Use tax actually applies to individuals too, not just companies, although nobody pays it individually (maybe some high net worth people?). I remember an old news story about NJ having a tax holiday for a week where there was no sales tax, and the news reporters claimed that tax authorities were checking the NJ mall parking lots for out of state license plate cars that were purchasing in NJ to bring back to NY to own/use. Technically this would fall under NY tax law as those people needing to pay use tax to NY for the tax they didn’t have to pay in NJ, but I doubt they truly cracked down on anyone in that mall parking lot (how would they know how much the spent that day? etc). But regardless, Avalara won’t be selling to individuals for this situation.

Where it would apply, if your company is in a state that has “use” tax requirements and you are not filing quarterly use tax returns already (they assume everyone is probably purchasing at least something from an out of state vendor to use in their home state), that state is almost certainly going to send you a notice that says something like “Unless you’re sure you don’t owe anything for use tax, you should start filing them or we’ll send an auditor to you to double check”. A few states even forgave penalties if you owned up to what you owed and caught up with anything that was owed for the past 5,6,7 years or whatever the statute of limitations was.

Having been through a use tax audit where the state looked back at all of your purchases from the past 5+ years, I can tell you that they are going to squeeze you for everything they can. For example if you show records in your accounting system from five years ago, of having purchased widget A in 2014 for $210, you need to show them a copy of the receipt to prove that you paid the full amount of sales tax already to prove that no use tax should have been paid. If you no longer have that receipt, they will assume you didn’t pay sales tax and will make you pay them use tax now. Even worse they will assume that they need to charge (let’s say 8% is the sales/use tax amount for that state) you that full 8%, $16.80, on the total $210 you paid as shown in your accounting records.
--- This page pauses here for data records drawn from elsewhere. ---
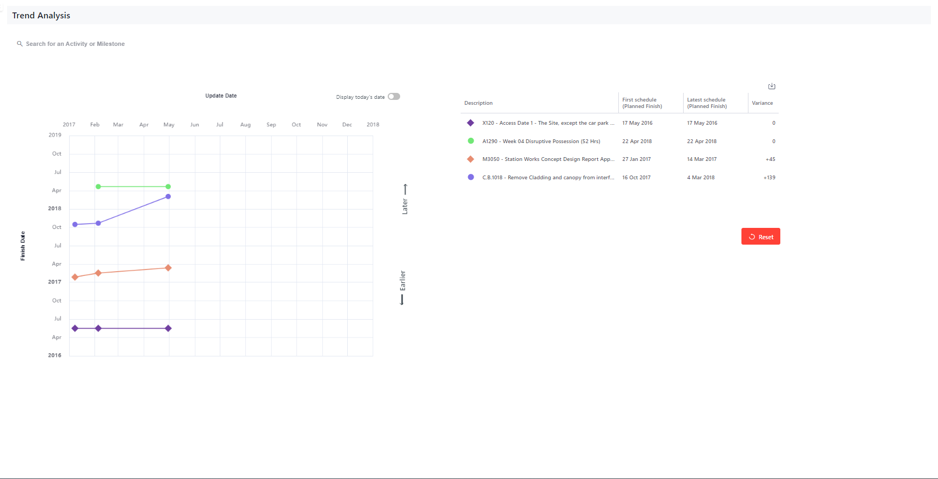Image resolution: width=938 pixels, height=479 pixels.
Task: Click the search magnifier icon
Action: (x=20, y=44)
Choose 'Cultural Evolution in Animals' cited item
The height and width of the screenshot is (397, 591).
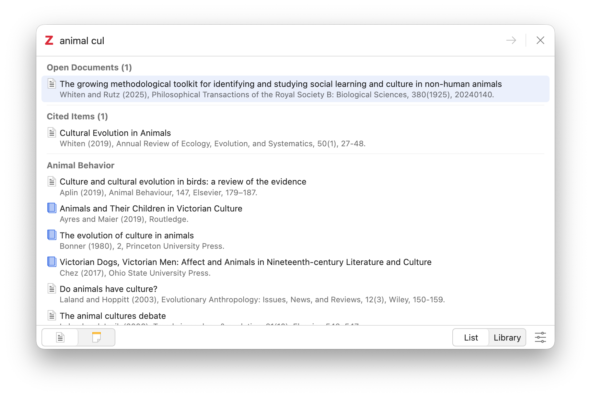[x=115, y=133]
It’s very possible that the actual base price of that widget was $195 and you already paid $15 sales tax to get to $210, but now you are paying it again, and actually paying even more than it originally was because your accounting system just showed one total amount. If you don’t have the receipt to show them, they will assume the worst case scenario (most expensive for you) regardless of how much you plead). And they’ll charge you penalties and interest on that too. And they’ll extrapolate any underpayments across all of your other purchases from that year and assume you underpaid tax on those other items too.
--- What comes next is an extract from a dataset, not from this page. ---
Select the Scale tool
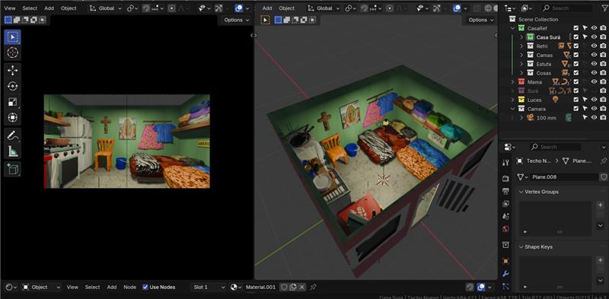 click(12, 102)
For companies that don’t keep great records and don’t have copies of all receipts that are easy to locate from 5 years ago, it can cost a huge amount. Go through that once and you will ensure that you are going to track all of your purchases correctly and pay everything properly and file your quarterly use tax filings correctly in the future so you don’t have to go through it again.

Certainly a large company that sources lots of purchases from different states would absolutely need software like Avalara’s to manage their Use tax compliance. They probably already have something built into their accounting system, but again, if Avalara has a better mousetrap, I could see this being a good time to make a change as companies continue to migrate to the cloud.

In Closing

I actually wish I had paid more attention when this company was first suggested on this board, or by Bert as I admittedly didn’t realize what they did and hadn’t read through any of the writeups. I tend to think the opportunity here is pretty huge and there are going to be many many more companies needing this type of product in the future that either a) don’t realize it yet or b) know they need something but are putting it off and eventually they are going to get enough pressure from several states that they can’t avoid it any longer.

I haven’t actually looked at any of Avalara’s filings or don’t any analysis of what I think might be a good price for them, but I hope this provided some background on what their software is used for and why that need is going to grow and grow and grow in future years, just for the U.S. sales and use taxes, before even considering how successful they can be internationally with VAT/GST etc. They might not be growing at 70-80% like some SaaS companies, but, especially if the economy stays good, I think they can grow at their current rate, potentially for longer than some of our other favorite companies. State and local governments are always looking for where they can find more tax revenue, and will keep turning over stones related to sales & use tax to find some, which will lead to more and more new customers for Avalara. One initial concern might be, if they are charging on a “transaction” basis (and I admittedly haven’t looked into how that works yet), then I wonder if a recession would hit them harder than others. Another concern might be how much this is really suited to large “big win” customers, as the biggest customers will almost always have a very customized, built in house, tax compliance setup. So will it get harder and harder for Avalara to sign more and more customers that make an impact as they grow, if they can’t win really huge Fortune 500 clients (again, I don’t know if they can or not, maybe they are already are, I need to research).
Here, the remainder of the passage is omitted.